» **TEXTE DE LECTURE**
☆ ☆ ☆
A la faveur du remaniement ministériel opéré par le président Abdelmadjid Tebboune, lundi 18 novembre 2024, la « Qualité de la vie » a fait irruption, de façon totalement inattendue, dans l’intitulé d’un ministère, pour la première fois depuis l’indépendance de l’Algérie (plus de 62 ans et 49 gouvernements).
par M’hamed Rebah
Naturellement, il s’agit du ministère de l’Environnement et de la Qualité de la vie, confié à une élue, présidente de l’Assemblée populaire de la wilaya d’Alger, Nadjiba Djilali, avocate de formation. Bien que cela semble évident, il faudra attendre le décret fixant les attributions de la ministre pour savoir quels domaines d’action couvre la notion de « Qualité de la vie » et quel est son rapport à l’environnement.
Des concepts comme « Développement durable » et « Transition énergétique » ont été éliminés des intitulés des ministères de l’Environnement et de l’Energie, comme s’ils étaient passés de mode. Ils continuent toutefois à meubler le discours écologique officiel et celui des experts aux côtés du concept « Economie circulaire » qui a tendance à estomper celui d’« Economie verte ». Place maintenant à la « Qualité de la vie ». Dans tout cela, le critère de vérité reste la réalité quotidienne vécue par les citoyens. Le malaise urbain persiste, provoqué par la saleté et par les nuisances sonores, dues aux comportements inspirés des activités commerciales informelles qui ont banalisé les pratiques en violation de la loi et ont produit l’incivisme constaté par tous.
Les énergies renouvelables
Le remaniement ministériel a fait ressortir un autre fait notable, en relation avec l’écologie : le « périmètre » des Energies renouvelables est bien délimité puisque ce département est affecté, dans son intégralité – réseau et hors-réseau – à un secrétariat d’Etat, confié à Noureddine Yassaa, nommé auprès du ministre de l’Energie, des Mines et des Energies renouvelables, Mohamed Arkab. Là également, on verra plus clair avec le décret fixant les attributions du secrétaire d’Etat.
Une certitude : la dualité qui existait, de fait, dans le précédent exécutif concernant les responsabilités dans ce domaine, entre le ministère de l’Energie et des Mines (mix énergétique, réalisation de centrales d’énergies renouvelables, production d’hydrogène, notamment vert, filière nucléaire) et le ministère de l’Environnement et des Energies renouvelables (installations d’énergies renouvelables hors-réseau) a été supprimée.
Une courte rétrospective montre que la mention « Energies renouvelables » a été portée pour la première fois sur la liste des ministères en mai 2017 dans le gouvernement dirigé par Abdelmadjid Tebboune, qui était alors Premier ministre (mai 2017-août 2017), avec la création d’un ministère de l’Environnement et des Energies renouvelables. En juin 2020, cette mention a été déplacée par un remaniement ministériel vers une structure également nouvellement créée : le ministère de la Transition énergétique et des Energies renouvelable,s qui a été supprimé du gouvernement quinze mois après, en septembre 2022, mettant fin au « cafouillage » traduit dans les médias par les objectifs et les échéances contradictoires en matière d’énergies renouvelables. Le département Energies renouvelables avait été alors réaffecté, jusqu’à ce lundi 18 novembre 2024, au ministère de l’Environnement qui s’est limité à s’occuper du hors-réseau et n’a pas cherché à empiéter sur les plates-bandes du ministère de l’Energie.
☆ ☆ ☆
» **EXERCICES PROPOSÉS**
a) D'après le texte de lecture, à qui a été confié le ministère de l'Environnement et de la Qualité de la vie ?
b) Recopiez le passage du texte de lecture compris entre « par M’hamed Rebah » et « rapport à l’environnement. », ces deux bornes incluses.
c) Nommez toutes les personnes qui, selon le texte de lecture, exercent ou ont exercé une fonction à la présidence ou au gouvernement.

» **DONNÉES DISPONIBLES**
☆ ☆ ☆
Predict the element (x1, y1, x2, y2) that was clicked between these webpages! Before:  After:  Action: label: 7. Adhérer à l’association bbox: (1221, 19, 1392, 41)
☆ ☆ ☆
» **CORRIGÉS DÉTAILLÉS**
a) À Nadjiba Djilali, présidente de l'Assemblée populaire de la wilaya d'Alger.

b)
par M’hamed Rebah
Naturellement, il s’agit du ministère de l’Environnement et de la Qualité de la vie, confié à une élue, présidente de l’Assemblée populaire de la wilaya d’Alger, Nadjiba Djilali, avocate de formation. Bien que cela semble évident, il faudra attendre le décret fixant les attributions de la ministre pour savoir quels domaines d’action couvre la notion de « Qualité de la vie » et quel est son rapport à l’environnement.

c) Abdelmadjid Tebboune, Nadjiba Djilali, Noureddine Yassaa, Mohamed Arkab